Is the solution really a segregated capital market like the old Negro Leagues for baseball? Should Black entrepreneurs relegate themselves to a separate ecosystem, hoping that whites will one day recognize the superior performance of some, like Jackie Robinson, and be motivated to invest in them?
Capitalism assumes market efficiency — that capital will flow freely to market opportunities unless there is market friction that leads to market failure. In such cases, the opportunity arises to intervene and correct the failure.
Massachusetts has billions of dollars of assets under management. But can elected officials and residents do more to increase the available funding for Black entrepreneurs? Are there ways to direct these funds on the basis of race that could withstand legal challenges?
Even though venture capital investments have quadrupled nationally over the last 10 years, only 1% of VC-backed founders are Black, with less than 1% of total venture capital funding going to Black founders. Possible reasons include:
• The largely white investment community’s inability to understand market problems and solutions addressed by Black-owned businesses.
• Systemic racism resulting in Black founders’ disproportionate lack of access to professional networks and friends-and-family rounds of VC funding.
• Communication difficulties resulting from cultural differences between the largely white investor community and Black founders.
• Unconscious bias on the part of the largely white investor community.
The result: According to DealEngine, 77% of startup investment flows to those with connections, and 87% of those startups fail. In other words, those with connections get the money, even though they are not necessarily better managers, nor do they necessarily have better ideas.
Jeff Bussgang, a general partner at Flybridge Capital Partners and senior lecturer at Harvard Business School, addresses the issue in his article, “Are VCs Racist? Explaining The Capital Gap.” His theory, based on research from the book “Blindspot: Hidden Biases of Good People” by Anthony Greenwald and Mahzarin Banaji, is that the unconscious personal bias of otherwise good people might be inhibiting them from making investments in Black-founded startups.
As a potential solution, Bussgang stresses the importance of innovation waves — emerging industries that tend to attract venture capitalists.
Since venture capitalists typically do not recognize the market potential of segments classified as niche or culturally relevant to the Black community, we should focus on helping Black entrepreneurs find businesses in market segments that VCs do understand. Bussgang pointed out five sectors that are projected to generate over $200 trillion worth of additional value in the next decade: artificial intelligence, battery technology, blockchain technology, robotics and gene sequencing.
If Black entrepreneurs start businesses in these sectors, they will be well-positioned to attract funding from venture capitalists and others that have historically underinvested in Black startups. Although racial bias blinds many investors to the opportunities in Black startups, the promise in these five burgeoning market sectors is so bright that investors should be able to spot the potential — even through their biased lens.
Ed Gaskin is executive director of Greater Grove Hall Main Streets.

Data for analysis:
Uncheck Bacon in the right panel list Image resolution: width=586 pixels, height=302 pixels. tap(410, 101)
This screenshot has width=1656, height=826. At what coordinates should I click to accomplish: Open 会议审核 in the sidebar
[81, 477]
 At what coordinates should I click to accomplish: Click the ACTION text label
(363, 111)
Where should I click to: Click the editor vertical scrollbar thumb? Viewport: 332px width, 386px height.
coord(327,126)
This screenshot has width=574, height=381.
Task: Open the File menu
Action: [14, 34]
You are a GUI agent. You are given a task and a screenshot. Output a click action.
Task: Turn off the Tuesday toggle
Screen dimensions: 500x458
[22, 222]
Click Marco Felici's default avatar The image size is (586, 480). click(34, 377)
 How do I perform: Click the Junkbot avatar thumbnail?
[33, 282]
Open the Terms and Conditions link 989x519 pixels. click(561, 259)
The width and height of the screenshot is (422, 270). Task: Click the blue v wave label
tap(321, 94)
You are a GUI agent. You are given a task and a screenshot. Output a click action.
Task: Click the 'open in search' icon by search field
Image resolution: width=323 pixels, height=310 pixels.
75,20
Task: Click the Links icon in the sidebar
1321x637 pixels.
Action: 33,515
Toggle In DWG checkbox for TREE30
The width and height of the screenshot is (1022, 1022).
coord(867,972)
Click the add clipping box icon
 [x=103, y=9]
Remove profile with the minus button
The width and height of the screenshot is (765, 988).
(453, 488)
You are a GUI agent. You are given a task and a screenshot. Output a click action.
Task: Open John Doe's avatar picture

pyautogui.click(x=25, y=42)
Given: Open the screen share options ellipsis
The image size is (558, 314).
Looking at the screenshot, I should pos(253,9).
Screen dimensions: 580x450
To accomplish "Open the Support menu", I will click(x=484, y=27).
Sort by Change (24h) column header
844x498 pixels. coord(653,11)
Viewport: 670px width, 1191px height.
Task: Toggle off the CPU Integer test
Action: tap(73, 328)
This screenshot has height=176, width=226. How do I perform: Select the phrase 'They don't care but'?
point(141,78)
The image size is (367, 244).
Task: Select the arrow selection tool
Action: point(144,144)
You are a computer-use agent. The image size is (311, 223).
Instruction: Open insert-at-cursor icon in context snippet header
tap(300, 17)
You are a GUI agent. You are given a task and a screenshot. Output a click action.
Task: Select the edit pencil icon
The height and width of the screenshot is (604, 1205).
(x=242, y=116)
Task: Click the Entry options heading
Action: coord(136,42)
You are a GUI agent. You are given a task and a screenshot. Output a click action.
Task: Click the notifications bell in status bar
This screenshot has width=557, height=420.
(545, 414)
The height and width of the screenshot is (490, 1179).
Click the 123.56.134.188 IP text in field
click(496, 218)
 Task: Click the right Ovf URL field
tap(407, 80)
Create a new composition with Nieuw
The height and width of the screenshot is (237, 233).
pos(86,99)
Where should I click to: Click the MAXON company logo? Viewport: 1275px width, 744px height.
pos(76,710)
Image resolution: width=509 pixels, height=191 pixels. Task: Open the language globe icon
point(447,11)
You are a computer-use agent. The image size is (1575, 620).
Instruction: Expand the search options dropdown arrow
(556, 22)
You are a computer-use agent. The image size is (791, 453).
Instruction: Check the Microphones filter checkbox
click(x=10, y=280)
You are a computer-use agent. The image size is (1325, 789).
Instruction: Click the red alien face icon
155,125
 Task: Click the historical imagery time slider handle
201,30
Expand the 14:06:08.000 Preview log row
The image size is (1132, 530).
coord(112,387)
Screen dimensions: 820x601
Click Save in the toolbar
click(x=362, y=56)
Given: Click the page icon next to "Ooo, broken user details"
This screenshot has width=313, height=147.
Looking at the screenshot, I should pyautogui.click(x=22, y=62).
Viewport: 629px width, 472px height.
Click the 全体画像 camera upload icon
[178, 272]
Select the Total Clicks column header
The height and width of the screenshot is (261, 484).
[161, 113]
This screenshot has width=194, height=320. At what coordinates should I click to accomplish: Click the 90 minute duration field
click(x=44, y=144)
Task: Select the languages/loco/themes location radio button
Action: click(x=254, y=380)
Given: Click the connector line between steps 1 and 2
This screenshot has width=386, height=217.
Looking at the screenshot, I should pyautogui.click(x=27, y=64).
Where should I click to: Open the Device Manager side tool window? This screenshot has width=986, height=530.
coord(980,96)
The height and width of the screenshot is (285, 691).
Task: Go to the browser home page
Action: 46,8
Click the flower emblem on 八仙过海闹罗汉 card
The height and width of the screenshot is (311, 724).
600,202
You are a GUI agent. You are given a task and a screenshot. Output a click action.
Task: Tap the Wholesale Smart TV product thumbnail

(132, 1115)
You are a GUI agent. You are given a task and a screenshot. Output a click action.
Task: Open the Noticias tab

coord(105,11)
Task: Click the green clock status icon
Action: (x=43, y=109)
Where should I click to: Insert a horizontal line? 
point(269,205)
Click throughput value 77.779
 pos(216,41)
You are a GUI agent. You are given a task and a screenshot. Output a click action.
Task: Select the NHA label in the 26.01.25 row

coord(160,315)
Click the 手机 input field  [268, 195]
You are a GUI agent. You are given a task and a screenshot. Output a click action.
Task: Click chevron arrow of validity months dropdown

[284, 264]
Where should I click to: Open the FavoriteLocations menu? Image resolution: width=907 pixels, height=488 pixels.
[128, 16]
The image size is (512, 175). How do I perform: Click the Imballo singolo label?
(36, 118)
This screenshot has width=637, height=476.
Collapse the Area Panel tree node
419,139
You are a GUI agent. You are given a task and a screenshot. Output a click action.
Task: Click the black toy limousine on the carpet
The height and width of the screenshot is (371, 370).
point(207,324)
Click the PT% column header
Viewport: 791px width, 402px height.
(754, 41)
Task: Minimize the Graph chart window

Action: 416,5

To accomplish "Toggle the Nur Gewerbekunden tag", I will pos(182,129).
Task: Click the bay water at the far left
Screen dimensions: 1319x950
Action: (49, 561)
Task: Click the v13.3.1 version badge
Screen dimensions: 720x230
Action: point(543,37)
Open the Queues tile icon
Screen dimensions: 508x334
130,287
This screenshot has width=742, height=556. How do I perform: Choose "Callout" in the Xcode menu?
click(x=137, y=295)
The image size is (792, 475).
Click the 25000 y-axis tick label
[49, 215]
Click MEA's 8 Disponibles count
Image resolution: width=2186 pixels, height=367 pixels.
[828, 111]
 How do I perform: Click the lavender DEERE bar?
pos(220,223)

What to work on: From the text on venture capital for Black founders, copy out the passage that opens with the words containing "The result: According" and closes with "have better ideas.".

Answer for the task:
The result: According to DealEngine, 77% of startup investment flows to those with connections, and 87% of those startups fail. In other words, those with connections get the money, even though they are not necessarily better managers, nor do they necessarily have better ideas.